Brazilian Ex-Banker to Pay $5.1 Million for Insider Trading in Burger King Stock (SEC)
The Securities and Exchange Commission today announced insider trading charges against a Brazilian ex-banker for his role in a scheme to illegally trade Burger King securities. The SEC previously charged a Brazilian citizen working in the Miami office of Wells Fargo with tipping him the inside information. The SEC alleges that Igor Cornelsen and his firm through which he made trades – Bainbridge Group – reaped illicit profits of more than $1.68 million by trading Burger King options based on confidential information ahead of the company’s September 2010 announcement that it was being acquired by a New York private equity firm.
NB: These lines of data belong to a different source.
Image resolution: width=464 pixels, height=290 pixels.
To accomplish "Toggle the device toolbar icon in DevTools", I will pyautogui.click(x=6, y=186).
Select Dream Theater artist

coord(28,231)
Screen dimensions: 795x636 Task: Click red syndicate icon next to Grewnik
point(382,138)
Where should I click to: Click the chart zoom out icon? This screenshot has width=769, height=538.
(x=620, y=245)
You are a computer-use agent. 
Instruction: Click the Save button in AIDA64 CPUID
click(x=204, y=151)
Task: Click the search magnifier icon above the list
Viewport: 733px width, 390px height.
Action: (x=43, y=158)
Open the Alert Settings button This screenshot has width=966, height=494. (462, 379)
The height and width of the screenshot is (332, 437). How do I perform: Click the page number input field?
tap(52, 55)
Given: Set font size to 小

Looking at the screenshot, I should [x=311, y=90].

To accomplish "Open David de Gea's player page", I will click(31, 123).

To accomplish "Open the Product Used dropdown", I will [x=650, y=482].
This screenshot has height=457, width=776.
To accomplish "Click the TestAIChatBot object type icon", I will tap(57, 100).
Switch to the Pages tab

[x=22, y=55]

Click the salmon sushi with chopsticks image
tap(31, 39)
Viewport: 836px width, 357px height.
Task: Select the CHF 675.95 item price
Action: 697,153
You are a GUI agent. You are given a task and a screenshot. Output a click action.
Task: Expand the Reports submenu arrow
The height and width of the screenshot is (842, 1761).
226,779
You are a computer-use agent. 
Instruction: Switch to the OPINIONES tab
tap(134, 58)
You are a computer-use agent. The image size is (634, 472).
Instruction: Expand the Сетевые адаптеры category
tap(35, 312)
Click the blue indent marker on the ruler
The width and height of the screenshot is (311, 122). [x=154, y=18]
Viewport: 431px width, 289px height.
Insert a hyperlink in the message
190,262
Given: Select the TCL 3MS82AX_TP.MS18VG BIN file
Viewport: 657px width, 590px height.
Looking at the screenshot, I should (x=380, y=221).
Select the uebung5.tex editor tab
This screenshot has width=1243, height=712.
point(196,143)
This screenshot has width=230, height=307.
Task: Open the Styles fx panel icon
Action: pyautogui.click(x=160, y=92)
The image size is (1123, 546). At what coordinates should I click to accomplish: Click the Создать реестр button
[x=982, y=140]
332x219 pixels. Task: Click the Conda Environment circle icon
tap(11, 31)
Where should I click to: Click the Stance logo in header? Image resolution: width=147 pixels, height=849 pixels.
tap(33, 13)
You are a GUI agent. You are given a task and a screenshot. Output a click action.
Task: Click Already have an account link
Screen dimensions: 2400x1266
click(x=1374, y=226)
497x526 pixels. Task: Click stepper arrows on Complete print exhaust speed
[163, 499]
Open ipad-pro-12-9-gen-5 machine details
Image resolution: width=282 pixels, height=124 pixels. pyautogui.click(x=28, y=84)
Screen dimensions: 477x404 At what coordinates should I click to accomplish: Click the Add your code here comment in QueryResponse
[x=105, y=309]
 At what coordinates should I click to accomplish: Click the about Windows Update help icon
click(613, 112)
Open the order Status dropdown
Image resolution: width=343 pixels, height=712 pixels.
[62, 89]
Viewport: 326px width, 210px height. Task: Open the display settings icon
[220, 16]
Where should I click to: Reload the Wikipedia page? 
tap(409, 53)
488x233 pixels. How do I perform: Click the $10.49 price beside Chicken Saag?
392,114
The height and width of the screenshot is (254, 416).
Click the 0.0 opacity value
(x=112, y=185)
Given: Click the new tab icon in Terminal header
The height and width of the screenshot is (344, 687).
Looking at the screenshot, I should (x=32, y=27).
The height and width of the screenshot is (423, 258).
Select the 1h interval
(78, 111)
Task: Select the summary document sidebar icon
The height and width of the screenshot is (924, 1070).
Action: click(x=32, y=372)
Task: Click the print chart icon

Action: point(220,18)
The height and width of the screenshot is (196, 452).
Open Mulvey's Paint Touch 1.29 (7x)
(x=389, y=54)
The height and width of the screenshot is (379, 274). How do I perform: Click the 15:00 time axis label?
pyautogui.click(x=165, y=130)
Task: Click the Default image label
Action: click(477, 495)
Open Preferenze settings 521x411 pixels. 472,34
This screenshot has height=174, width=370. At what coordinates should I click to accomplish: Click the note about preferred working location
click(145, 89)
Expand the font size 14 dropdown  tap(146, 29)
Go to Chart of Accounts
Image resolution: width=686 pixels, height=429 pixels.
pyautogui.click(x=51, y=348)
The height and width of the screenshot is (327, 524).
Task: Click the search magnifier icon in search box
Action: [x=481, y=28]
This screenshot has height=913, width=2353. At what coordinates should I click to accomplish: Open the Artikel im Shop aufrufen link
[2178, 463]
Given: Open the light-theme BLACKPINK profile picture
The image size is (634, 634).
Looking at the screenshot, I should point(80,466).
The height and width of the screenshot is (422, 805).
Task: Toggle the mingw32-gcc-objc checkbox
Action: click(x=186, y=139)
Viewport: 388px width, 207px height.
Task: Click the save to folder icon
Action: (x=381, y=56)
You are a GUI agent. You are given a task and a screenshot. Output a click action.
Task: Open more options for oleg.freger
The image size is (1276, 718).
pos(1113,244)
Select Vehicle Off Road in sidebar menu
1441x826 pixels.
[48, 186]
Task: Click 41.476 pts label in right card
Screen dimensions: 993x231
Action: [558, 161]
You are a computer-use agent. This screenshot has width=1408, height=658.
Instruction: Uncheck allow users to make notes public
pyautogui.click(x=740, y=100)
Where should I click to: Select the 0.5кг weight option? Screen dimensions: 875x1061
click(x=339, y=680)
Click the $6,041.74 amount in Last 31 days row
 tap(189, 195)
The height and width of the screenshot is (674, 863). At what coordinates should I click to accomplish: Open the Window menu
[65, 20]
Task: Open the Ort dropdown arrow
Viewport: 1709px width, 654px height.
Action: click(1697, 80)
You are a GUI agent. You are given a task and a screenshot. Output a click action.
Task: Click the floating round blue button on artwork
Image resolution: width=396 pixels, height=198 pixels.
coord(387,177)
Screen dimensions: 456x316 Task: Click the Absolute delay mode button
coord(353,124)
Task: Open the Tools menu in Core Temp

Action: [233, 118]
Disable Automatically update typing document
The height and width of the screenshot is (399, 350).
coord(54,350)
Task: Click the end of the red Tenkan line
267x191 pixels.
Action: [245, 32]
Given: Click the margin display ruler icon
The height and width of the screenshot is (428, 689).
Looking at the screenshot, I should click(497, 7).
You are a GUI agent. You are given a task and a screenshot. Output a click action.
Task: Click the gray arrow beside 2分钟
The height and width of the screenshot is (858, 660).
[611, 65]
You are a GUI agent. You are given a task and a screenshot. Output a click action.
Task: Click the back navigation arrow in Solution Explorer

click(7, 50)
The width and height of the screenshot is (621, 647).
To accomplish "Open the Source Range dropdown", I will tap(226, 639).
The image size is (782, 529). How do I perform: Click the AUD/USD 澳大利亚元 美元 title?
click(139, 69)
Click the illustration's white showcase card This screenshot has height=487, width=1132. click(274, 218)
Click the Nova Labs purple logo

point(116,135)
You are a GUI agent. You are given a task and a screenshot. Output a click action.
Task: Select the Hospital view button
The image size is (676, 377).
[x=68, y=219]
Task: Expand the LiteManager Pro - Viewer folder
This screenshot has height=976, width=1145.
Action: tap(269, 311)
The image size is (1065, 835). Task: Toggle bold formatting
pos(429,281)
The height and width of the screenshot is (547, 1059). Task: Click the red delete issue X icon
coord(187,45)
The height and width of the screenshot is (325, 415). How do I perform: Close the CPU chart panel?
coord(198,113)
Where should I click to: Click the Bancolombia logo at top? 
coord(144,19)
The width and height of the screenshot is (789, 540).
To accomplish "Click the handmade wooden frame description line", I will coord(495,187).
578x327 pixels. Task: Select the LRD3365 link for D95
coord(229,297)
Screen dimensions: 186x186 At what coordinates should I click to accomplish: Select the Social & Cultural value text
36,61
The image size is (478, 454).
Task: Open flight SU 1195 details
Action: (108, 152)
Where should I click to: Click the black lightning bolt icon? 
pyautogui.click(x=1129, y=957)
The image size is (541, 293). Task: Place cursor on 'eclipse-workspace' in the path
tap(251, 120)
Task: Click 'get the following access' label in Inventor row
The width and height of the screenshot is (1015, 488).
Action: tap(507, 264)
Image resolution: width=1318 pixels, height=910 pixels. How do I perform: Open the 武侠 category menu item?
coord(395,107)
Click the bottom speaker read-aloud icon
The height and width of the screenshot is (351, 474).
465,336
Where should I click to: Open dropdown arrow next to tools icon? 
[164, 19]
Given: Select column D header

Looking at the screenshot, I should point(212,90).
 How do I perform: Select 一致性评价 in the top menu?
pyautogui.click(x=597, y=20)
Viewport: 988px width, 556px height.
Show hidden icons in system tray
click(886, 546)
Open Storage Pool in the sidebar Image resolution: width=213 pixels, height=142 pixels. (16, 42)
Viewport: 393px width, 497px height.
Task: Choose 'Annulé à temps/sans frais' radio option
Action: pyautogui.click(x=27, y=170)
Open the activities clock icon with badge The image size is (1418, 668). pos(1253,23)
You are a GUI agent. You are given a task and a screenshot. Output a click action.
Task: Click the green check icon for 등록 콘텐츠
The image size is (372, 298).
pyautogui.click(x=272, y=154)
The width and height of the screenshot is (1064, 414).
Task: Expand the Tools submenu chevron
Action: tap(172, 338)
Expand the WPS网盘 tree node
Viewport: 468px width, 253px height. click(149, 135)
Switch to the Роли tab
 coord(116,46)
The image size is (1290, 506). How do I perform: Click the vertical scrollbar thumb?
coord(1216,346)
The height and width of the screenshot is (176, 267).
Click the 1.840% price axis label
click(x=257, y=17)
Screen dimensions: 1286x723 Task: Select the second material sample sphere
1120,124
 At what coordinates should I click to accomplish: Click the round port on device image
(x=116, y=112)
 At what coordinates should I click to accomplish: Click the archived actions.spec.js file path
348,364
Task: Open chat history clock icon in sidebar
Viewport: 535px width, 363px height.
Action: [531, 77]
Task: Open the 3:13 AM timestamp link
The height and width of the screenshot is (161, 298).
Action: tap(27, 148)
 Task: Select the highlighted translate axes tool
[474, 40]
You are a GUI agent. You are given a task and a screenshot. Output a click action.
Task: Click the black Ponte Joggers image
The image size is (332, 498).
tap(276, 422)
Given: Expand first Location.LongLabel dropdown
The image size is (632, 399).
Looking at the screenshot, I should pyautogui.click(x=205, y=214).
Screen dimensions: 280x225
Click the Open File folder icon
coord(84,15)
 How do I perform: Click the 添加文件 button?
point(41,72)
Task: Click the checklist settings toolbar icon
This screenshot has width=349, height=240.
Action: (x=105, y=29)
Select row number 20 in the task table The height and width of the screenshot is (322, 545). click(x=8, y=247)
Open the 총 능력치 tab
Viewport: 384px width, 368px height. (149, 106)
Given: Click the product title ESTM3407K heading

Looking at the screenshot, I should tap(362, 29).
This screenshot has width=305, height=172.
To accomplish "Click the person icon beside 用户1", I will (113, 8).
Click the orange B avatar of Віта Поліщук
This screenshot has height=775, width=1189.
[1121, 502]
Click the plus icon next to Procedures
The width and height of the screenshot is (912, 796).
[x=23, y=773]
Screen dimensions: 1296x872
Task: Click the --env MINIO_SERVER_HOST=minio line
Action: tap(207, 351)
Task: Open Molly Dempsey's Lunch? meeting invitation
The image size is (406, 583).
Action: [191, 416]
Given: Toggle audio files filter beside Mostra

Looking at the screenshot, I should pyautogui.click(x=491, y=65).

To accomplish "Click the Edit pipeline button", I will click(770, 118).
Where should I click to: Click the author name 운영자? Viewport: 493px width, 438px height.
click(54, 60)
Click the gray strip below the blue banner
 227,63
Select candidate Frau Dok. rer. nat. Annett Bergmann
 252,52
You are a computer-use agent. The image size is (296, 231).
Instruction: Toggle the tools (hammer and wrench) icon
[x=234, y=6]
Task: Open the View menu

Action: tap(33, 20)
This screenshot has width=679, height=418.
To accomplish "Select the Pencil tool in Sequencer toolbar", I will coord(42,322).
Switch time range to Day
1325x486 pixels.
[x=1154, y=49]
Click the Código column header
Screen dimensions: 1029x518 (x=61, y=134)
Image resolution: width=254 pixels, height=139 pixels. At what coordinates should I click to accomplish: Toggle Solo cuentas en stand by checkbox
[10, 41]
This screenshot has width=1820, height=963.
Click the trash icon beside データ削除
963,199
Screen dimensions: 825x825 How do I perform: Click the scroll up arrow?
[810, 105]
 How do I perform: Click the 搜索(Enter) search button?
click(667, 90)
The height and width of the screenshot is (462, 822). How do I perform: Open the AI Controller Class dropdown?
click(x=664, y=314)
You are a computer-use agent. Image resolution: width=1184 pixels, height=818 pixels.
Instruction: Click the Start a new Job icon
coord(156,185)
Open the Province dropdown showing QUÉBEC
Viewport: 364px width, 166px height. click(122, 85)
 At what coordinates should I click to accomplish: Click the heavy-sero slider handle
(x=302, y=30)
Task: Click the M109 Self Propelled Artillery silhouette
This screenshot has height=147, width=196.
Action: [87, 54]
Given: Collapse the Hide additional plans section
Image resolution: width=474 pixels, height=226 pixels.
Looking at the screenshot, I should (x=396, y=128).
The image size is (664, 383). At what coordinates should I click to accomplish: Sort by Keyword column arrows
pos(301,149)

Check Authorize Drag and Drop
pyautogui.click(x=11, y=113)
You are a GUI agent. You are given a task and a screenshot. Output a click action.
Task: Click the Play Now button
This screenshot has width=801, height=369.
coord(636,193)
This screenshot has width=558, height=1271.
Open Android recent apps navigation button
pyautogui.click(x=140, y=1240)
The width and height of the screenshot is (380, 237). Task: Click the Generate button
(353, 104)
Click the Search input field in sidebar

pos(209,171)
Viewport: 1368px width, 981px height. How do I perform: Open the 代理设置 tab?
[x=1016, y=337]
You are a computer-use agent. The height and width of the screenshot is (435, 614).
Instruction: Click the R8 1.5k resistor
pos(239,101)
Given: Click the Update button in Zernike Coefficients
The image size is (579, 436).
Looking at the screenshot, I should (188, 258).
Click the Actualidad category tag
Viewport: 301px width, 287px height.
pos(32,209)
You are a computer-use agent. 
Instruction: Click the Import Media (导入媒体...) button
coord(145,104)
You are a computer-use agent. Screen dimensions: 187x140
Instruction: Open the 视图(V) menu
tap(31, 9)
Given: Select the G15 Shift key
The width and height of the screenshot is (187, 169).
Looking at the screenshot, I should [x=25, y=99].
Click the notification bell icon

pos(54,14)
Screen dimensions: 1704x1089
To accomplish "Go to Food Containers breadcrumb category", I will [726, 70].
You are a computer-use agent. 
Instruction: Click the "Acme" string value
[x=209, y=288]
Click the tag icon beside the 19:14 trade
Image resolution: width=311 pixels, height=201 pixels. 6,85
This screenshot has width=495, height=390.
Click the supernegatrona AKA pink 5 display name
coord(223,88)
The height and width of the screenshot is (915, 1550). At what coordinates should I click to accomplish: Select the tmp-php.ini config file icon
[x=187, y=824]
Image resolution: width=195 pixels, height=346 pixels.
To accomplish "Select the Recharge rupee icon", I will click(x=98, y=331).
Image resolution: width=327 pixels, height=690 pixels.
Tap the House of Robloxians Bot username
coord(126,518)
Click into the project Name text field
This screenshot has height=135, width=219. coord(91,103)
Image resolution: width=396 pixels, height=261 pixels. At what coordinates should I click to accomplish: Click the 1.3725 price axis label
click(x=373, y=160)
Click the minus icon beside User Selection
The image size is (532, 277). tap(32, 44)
Caxton Vet. Launches $240 Million Hedge Fund (Finalternatives)
A former Caxton Associates trader has launched a hedge fund of his own with $240 million in initial capital. Daniel Lascano’s Lomas Capital Management launched its maiden hedge fund last month. The fund is a U.S.-focused long/short equity vehicle.

SEC Charges Connecticut-Based Business Executive with Insider Trading During Bidding Process (SEC)
The Securities and Exchange Commission today charged a Connecticut-based business executive with insider trading ahead of the sale of Patriot Capital Funding Group based on nonpublic information he learned at the helm of a firm involved in the bidding process. The SEC alleges that I. Joseph Massoud, who founded investment advisory firm Compass Group Management, gained access to nonpublic information contained in an online “dataroom” where bidding companies could learn more about Patriot Capital’s financial condition.

What has gone wrong with hedge funds? (CBSNews)
The $2 trillion hedge fund industry has taken quite a battering of late. According to HedgeFundResearch.com, the average hedge fund is up only 4.5 percent year to date through October. This is less than half of the 10 percent return of the balanced traditional 60 percent stock/40 percent bond in low-cost index funds. The funds have shown the same dismal performance over last five years compared with the same indexed portfolio. …Hedge funds come in a variety of flavors, but I explain the concept to my students as follows. I take a student’s book and pretend he is willing to sell it to me for $20 while the student next to him is willing to buy it for $21. As the hedge fund manager, I take advantage of this arbitrage opportunity and pocket the buck without taking any risk.

Einhorn’s Greenlight Cranks Up Market Exposure, Posts 10 Percent Gain YTD (InstitutionalInvestorsAlpha)
Who’s afraid of the stock market? Not David Einhorn, the widely watched and frequently imitated hedge fund manager, who has dialed up his exposure to the equity markets over the past few months. The position hasn’t hurt Einhorn’s flagship long-short equity fund at Greenlight Capital, which was essentially flat in November, losing a mere 0.5 percent for the month; it is still up 10 percent for the year. While many managers have taken down their exposure to the markets, Einhorn is getting more bullish. As of the end of November, Greenlight’s investment portfolio was roughly 118 percent long and 72 percent short, compared with being 100 percent long and 73 percent short at the end of October and 96 percent long and 70 percent short at the end of September…

Advisers Bullish on Energy Sector in 2013 (WSJ)
Breakthrough technologies are making the U.S. dramatically more energy competitive, an advancement expected to bring tremendous investment opportunities in the sector. Betting on expanding U.S. oil and natural-gas industries also can offer a hedge against inflation and substantial tax benefits. Many investors paralyzed by the looming fiscal cliff may now be overlooking opportunities that will potentially drive U.S. growth into 2013, the energy sector among them, said Hank Herrmann, chief executive of Ivy Funds.